> **Page text**

Browning found more and more storms with the same features, and he soon developed a theory: The longevity of these storms owed to an updraft on steroids. It was carving out a space in the center of the storm with velocities so intense that rain and hail simply could not fall there. This wasn’t the garden-variety buoyant column of air that would soon drown in the smothering downdraft. Browning’s updraft existed in a state of continuous reconstitution, propagating forward along a stream of buoyant, energy-suffused air like a wave on the surface of the ocean. So long as the energy source remained unobstructed, this “supercell” could conceivably continue to thrive like a perpetual-motion machine. What made the updraft in Browning’s model work was its unique ability to rotate, a quality that Byers had already noticed in some of the strongest storms. The updraft owed its freakish strength and longevity to a confluence of spiraling winds that continuously funneled warm air all the way up to the storm’s highest levels, like a fuel injector.
The supercell thunderstorm was a complex organism that required an unlikely combination of interdependent element
s brought into just the right alignment. As Browning and others soon realized, nowhere else on earth do these elements seem to come together as in the North American plains. It isn’t just the hot, volatile air or the pressure cooker of the “cap” that turn the Great Plains into Tornado Alley. In the turbulent springtime months, the converging wind currents are coming from different directions, at different elevations, and at different speeds—which makes them prone to generating wind shear and the crucial rotation needed for tornadic storms. With the right winds, Browning saw, supercells pop up all along the dry line. When winds out of the southeast, the southwest, and the west—all at different levels—hit a rising column of warm air, they spin it like a top. The rotating updraft that results, what would become known as a mesocyclone, is a staple of Tornado Alley and the engine of a supercell.
As a final piece, when the mesocyclone is met by the jet stream, some six miles above the earth, the storm is able to reach its full strength. The powerful upper-level winds, in concert with the tremendous velocities of the mesocyclone, shunt the precipitation away from the throat of the storm, thereby preventing the suffocation that inevitably shortens the lives of common thunderheads. The mesocyclone and jet stream are what allow Browning’s storm vault to form.
When wind shear, the cap, a powerful jet stream, and volatile quantities of atmospheric instability pile up over the Great Plains, batten down the hatches—the titan of the sky is coming. Unlike its disorganized counterpart, the isolated supercell thunderstorm can swell to immense proportions, measuring miles across. It may contain straight-line winds capable of toppling telephone poles. Its updraft, a screaming hundred-mile-per-hour vertical vent into the atmosphere, can loft and suspend rain particles. These can then freeze and weld together into grapefruit-size hailstones, plummeting to the earth at terminal velocities. And when the rotating updraft reaches all the way down to the surface, the supercell storm has the power to summon forth the most destructive phenomenon of all, the Black Wind.

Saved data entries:
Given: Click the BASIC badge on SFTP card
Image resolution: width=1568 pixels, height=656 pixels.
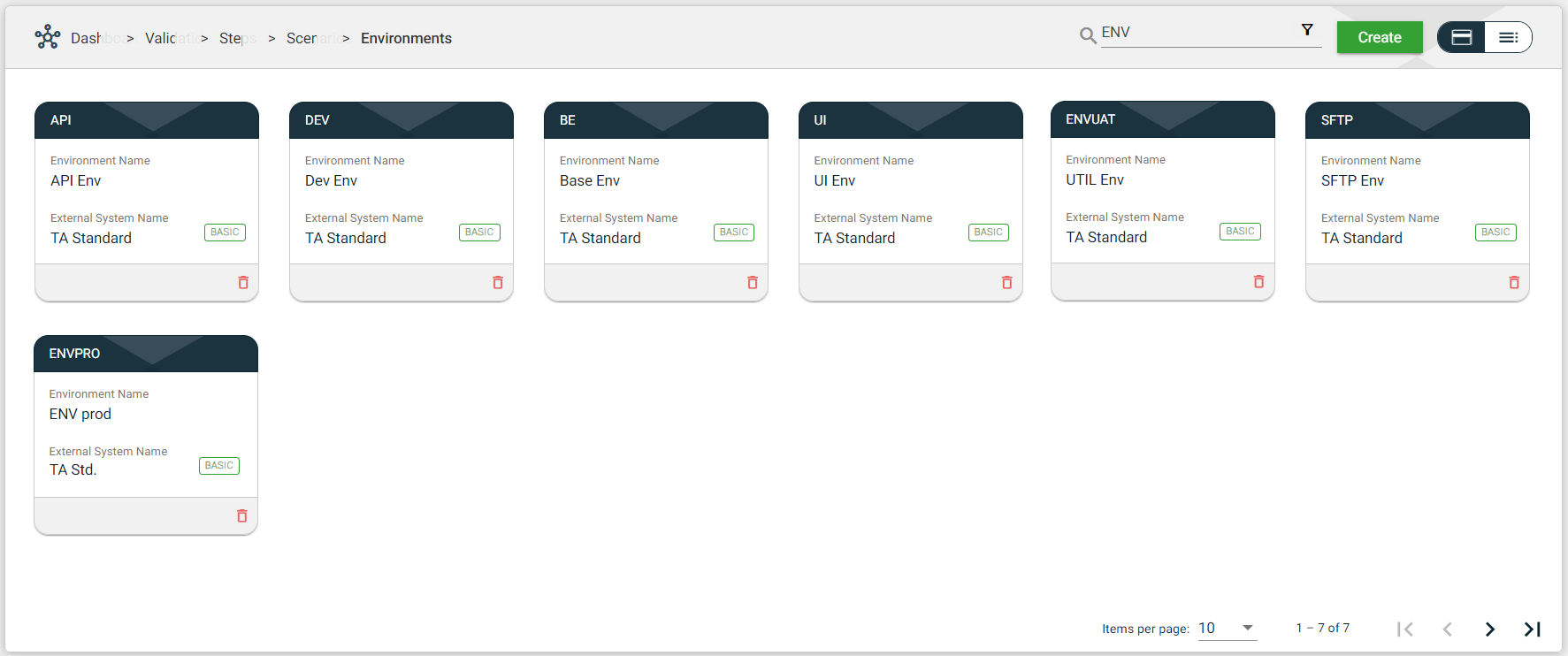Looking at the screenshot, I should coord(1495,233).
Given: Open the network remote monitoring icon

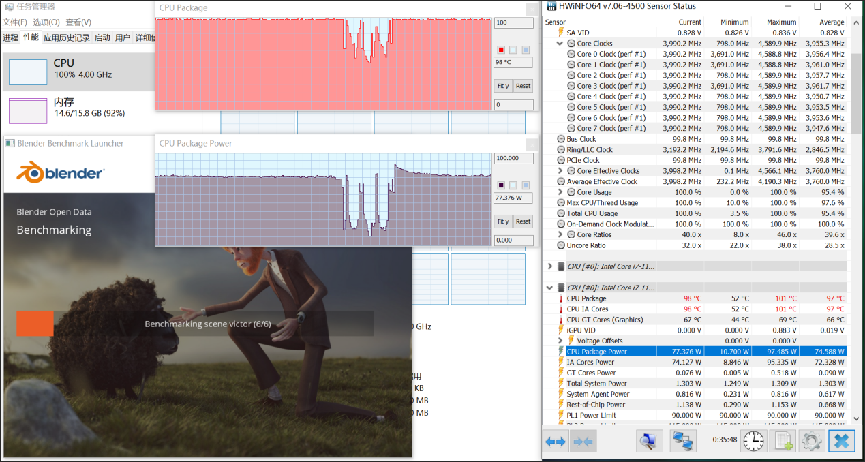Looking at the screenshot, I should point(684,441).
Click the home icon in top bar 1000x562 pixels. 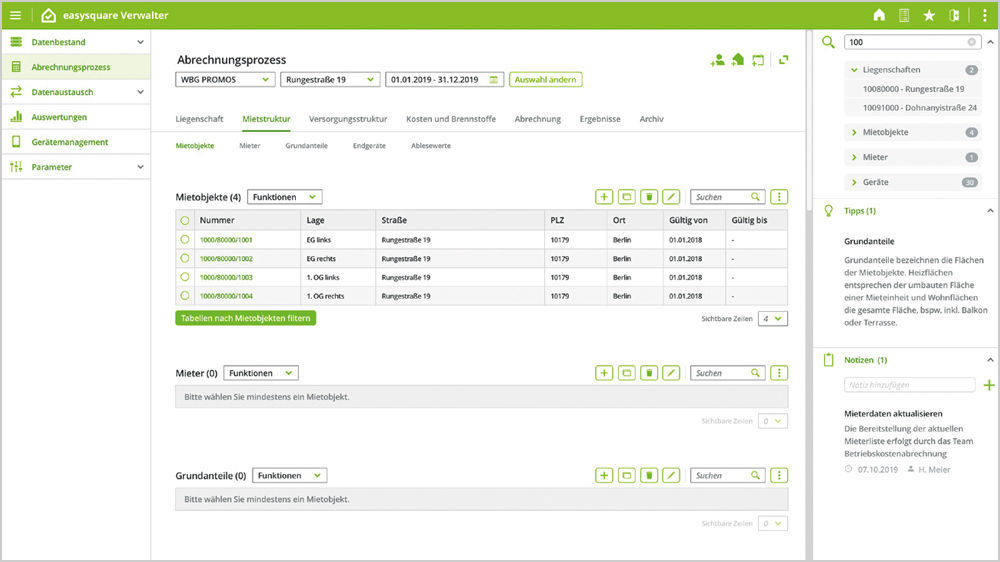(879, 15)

> **Instructions to follow**
Transcribe the stretch of the passage on supercell storms from "When wind shear, the" through "the Black Wind.".

> **Response to this exercise**
When wind shear, the cap, a powerful jet stream, and volatile quantities of atmospheric instability pile up over the Great Plains, batten down the hatches—the titan of the sky is coming. Unlike its disorganized counterpart, the isolated supercell thunderstorm can swell to immense proportions, measuring miles across. It may contain straight-line winds capable of toppling telephone poles. Its updraft, a screaming hundred-mile-per-hour vertical vent into the atmosphere, can loft and suspend rain particles. These can then freeze and weld together into grapefruit-size hailstones, plummeting to the earth at terminal velocities. And when the rotating updraft reaches all the way down to the surface, the supercell storm has the power to summon forth the most destructive phenomenon of all, the Black Wind.